Indeed, in the end it was the Swiss who cracked first, with Gaston storming through the deciding set to complete a famous victory. Gaston, who was awarded a wildcard having twice failed to qualify for Roland Garros, has now more than repaid the faith of the French tennis Federation. Understandably, he was thrilled with his victory and during his post-match interview, the excitement in his voice was palpable.

“It’s amazing for me, it’s a dream,” Gaston said. “I tried to take pleasure in every minute and every moment, and today I won. I started (to play tennis) because my Dad was president of a tennis club. After, I loved to play, I loved the game and so I continued,” the 20-year-old said, explaining how his journey started.
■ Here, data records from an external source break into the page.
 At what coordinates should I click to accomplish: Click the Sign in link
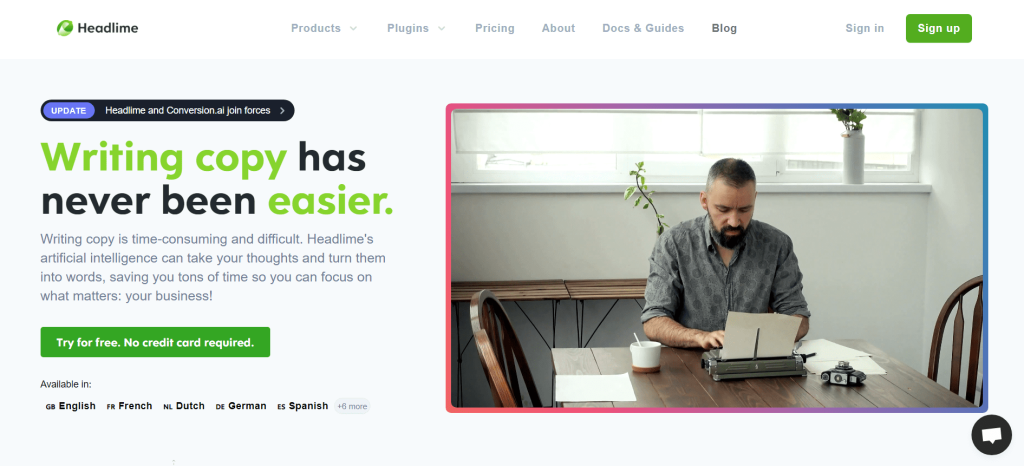865,28
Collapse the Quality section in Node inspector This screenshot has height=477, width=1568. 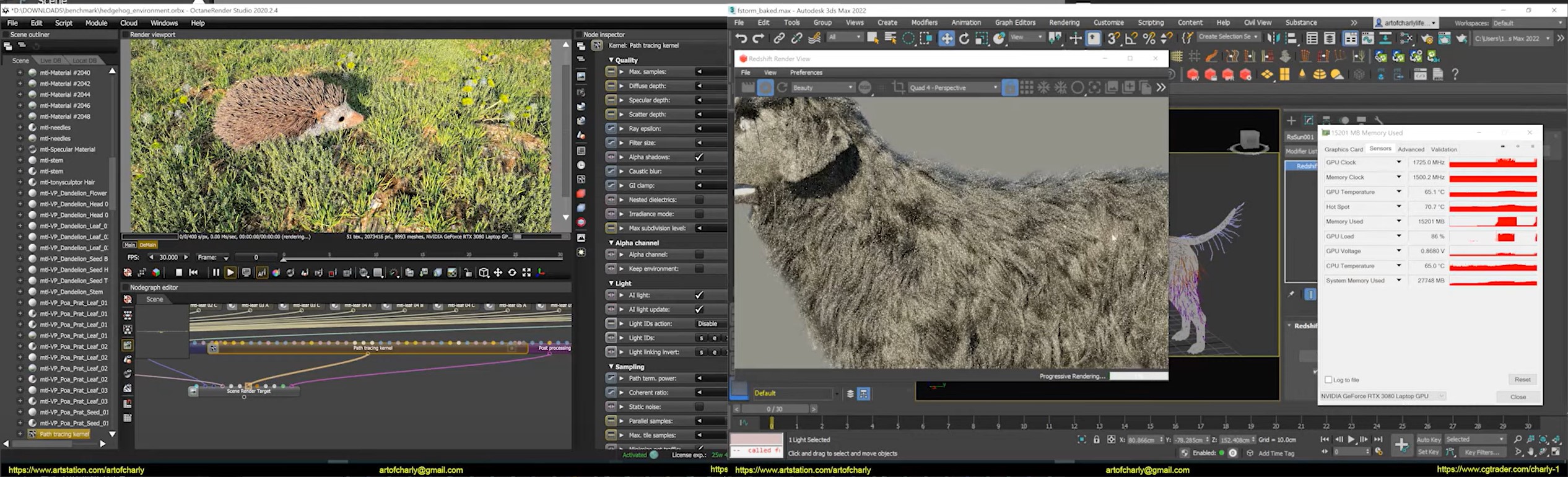(x=611, y=60)
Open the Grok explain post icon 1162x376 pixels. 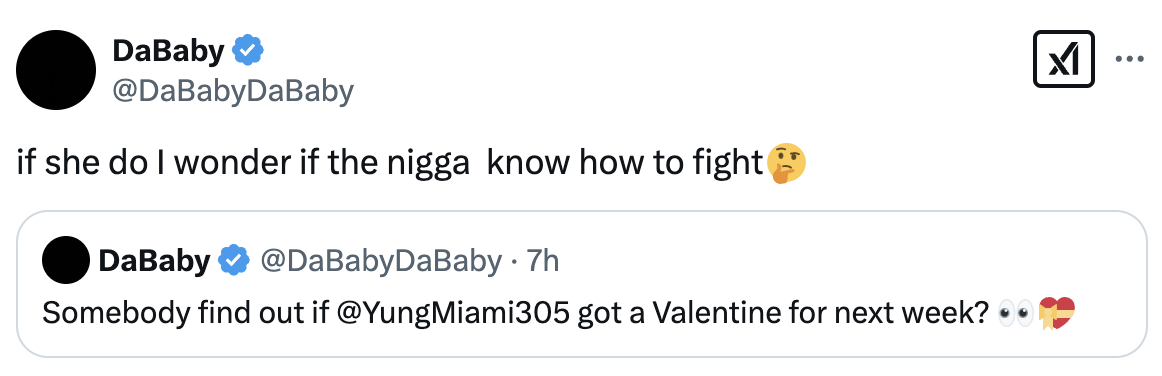pyautogui.click(x=1063, y=59)
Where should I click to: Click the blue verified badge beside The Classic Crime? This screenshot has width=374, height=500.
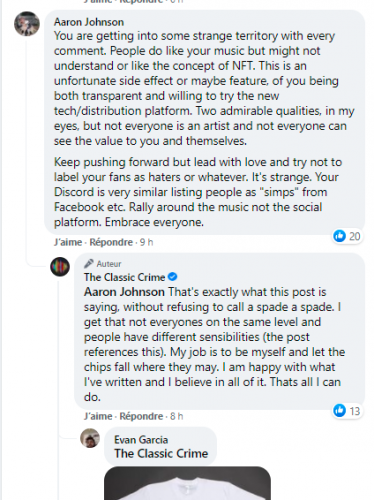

His journey will continue when he steps on to court to face newly crowned US Open champion Dominic Thiem in the fourth round, this time not on the fringes, but instead the very centre of attention. After all, he will be carrying his nation’s hopes with him. It does seem like a daunting challenge, with the Austrian having booked his place in the second week by crushing the in-form Casper Ruud. But Gaston is clearly a man who does not know his limits. Who could say what he might yet achieve?